Ahead of our in-flight abort test for @Commercial_Crew—which will demonstrate Crew Dragon's ability to safely carry astronauts away from the rocket in the unlikely event of an emergency—our team has completed over 700 tests of the spacecraft's SuperDraco engines pic.twitter.com/nswMPCK3F9— SpaceX (@SpaceX) September 12, 2019
On the outside Dragon has four side mounted pods, inside each there is 1 Draco thruster that can be used to control orientation and do orbital maneuvers in space. There is a total of 4 thrusters. Inside each pod there are also pairs of SuperDraco engines. These 8 SuperDraco engines can be used to land the craft upon returning to Earth or during an abort emergency situation to escape danger.
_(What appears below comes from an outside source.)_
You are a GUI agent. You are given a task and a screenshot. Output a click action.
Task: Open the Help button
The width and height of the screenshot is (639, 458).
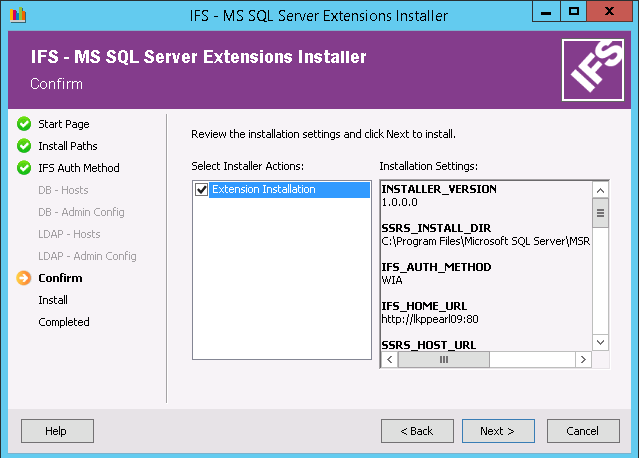point(57,431)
Dragon is designed to use it's 8 engines to escape by aborting the craft and hover away from a Falcon 9 rocket while flying. Each engine is capable of producing 71 kilonewtons of thrust.
Once in orbit, Crew Dragon has demonstrated that is able to autonomously dock to the ISS. Crafts in use today use space station's Canadarm2 robotic arm, which is a non-autonomous mean to attach spacecraft to the ISS. SpaceX's autonomous feature can enable docking to be much more precise. Though, there is a feature that enables astronaut pilots to still retain the ability to dock Dragon using manual controls on their computers inside the craft's control panel station.
Upon re-entry from space, the capsule has 4 parachutes that can be deployed under emergency situations to safely land. The craft was designed to land vertically, hoovering down with it's own engines. Though, it seems SpaceX aims to do traditional ocean landings with the craft's integrated parachutes upon space re-entry. Because landing a Dragon craft into the ocean with parachutes is currently the most reliable way to safely return the craft to Earth from space.
For NASA, funding SpaceX's development of the Crew Dragon spacecraft is very important because they have been highly dependent on Russian Soyuz spacecraft to get their astronauts to the International Space Station, ever since the space shuttle fleet was grounded in 2011. Soon, we will see SpaceX and NASA launching astronauts aboard rockets from United States again!